— START OF Supplied passage —
The default is LALR(1), which works for most examples. A sample grammar
requiring full LR(1) can be found **[here](https://cs.hofstra.edu/~cscccl/rustlr_project/nonlalr.grammar).**
Rustlr will always try to resolve shift-reduce conflicts by precedence and associativity
declarations (see later examples) and reduce-reduce conflicts by rule order.
So it will generate some kind of parser in any case. However, unless it's
understood clearly what's causing the conflict, default resolutions should
not be accepted: rewrite the grammar instead.
- **-o filepath** : changes the default destination of the generated parser, which is
a F\# program file called test1parser.fs. This program must be compiled
with RuntimeParser.dll.
- **-genlex** : automatically generates a lexical scanner in the form of
a CsLex .lex file. The genlex option is
also automatically enabled by the presence of certain declarations in the
grammar file, such as **`lexterminal`** or **`valueterminal`**. A file
called [test1.lex](https://cs.hofstra.edu/~cscccl/rustlr_project/fstarget/test1.lex) will be created. This file must be processed by *lex.exe*, which is the
CsLex executable: this in turn generates test1_lex.cs, which must be compiled
with absLexer.dll.
- **-trace n** : where n is a non-negative integer defining the trace level.
Level 0 prints nothing; level 1, which is the default, prints a little more
information. Each greater level will print all information in lower levels.
-trace 3 will print the states of the LR finite state machine, which could
be useful for debugging and training the parser for error message output.
The generated parser will be a program
[test1parser.fs](https://cs.hofstra.edu/~cscccl/rustlr_project/fstarget/test1parser.fs)
that contains a **`parse_with`** function. RustLr will derive the
name of the grammar (test1) from the file path, unless there is a
declaration of the form
> grammarname somename
in the grammar spec, in which case the parser generated will be called
"somenameparser.fs".
— END OF Supplied passage —
— START OF Supplied material —
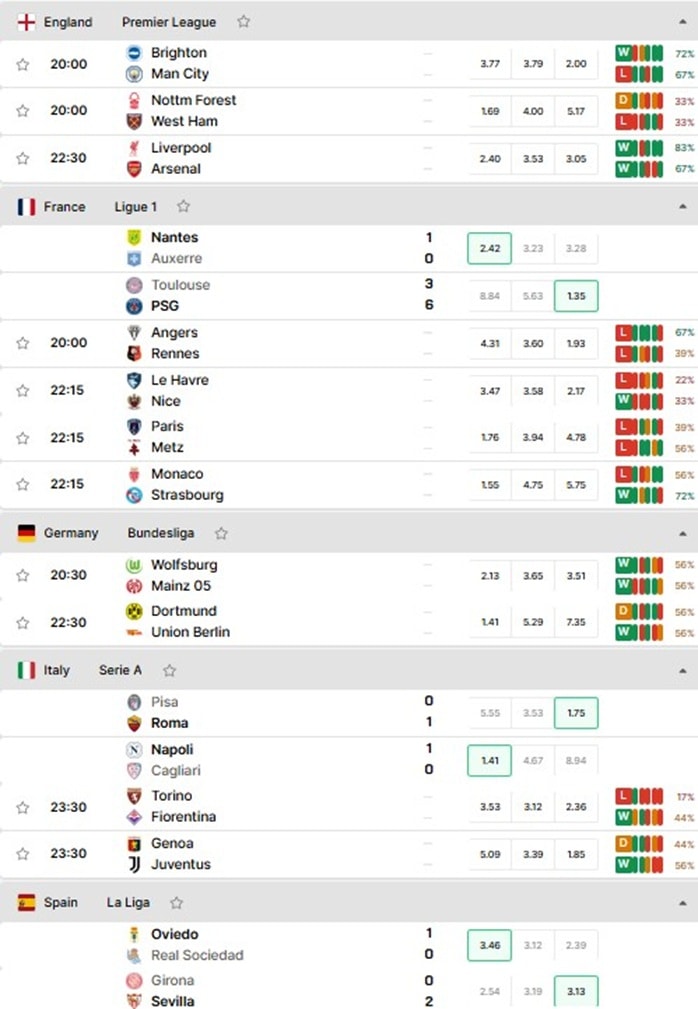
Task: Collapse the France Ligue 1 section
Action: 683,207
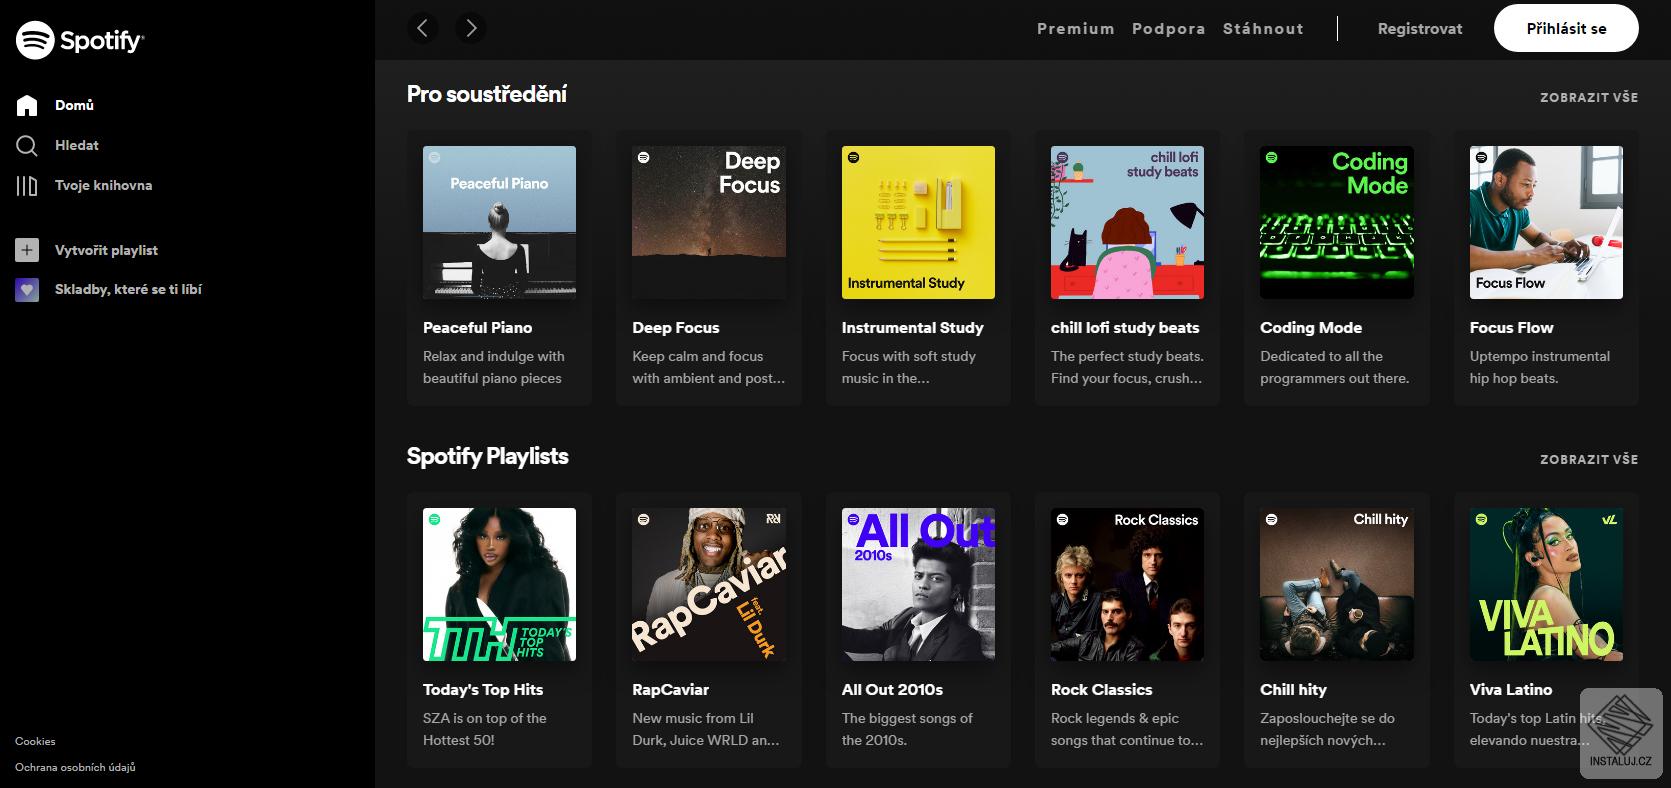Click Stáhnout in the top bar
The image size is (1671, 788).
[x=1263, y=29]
— END OF Supplied material —
Job
Reproduce everything in the Rustlr passage from "- **-genlex** : automatically" down to "in lower levels.", with no changes. The rows above are not required for this work.

Response to this task
- **-genlex** : automatically generates a lexical scanner in the form of
a CsLex .lex file. The genlex option is
also automatically enabled by the presence of certain declarations in the
grammar file, such as **`lexterminal`** or **`valueterminal`**. A file
called [test1.lex](https://cs.hofstra.edu/~cscccl/rustlr_project/fstarget/test1.lex) will be created. This file must be processed by *lex.exe*, which is the
CsLex executable: this in turn generates test1_lex.cs, which must be compiled
with absLexer.dll.
- **-trace n** : where n is a non-negative integer defining the trace level.
Level 0 prints nothing; level 1, which is the default, prints a little more
information. Each greater level will print all information in lower levels.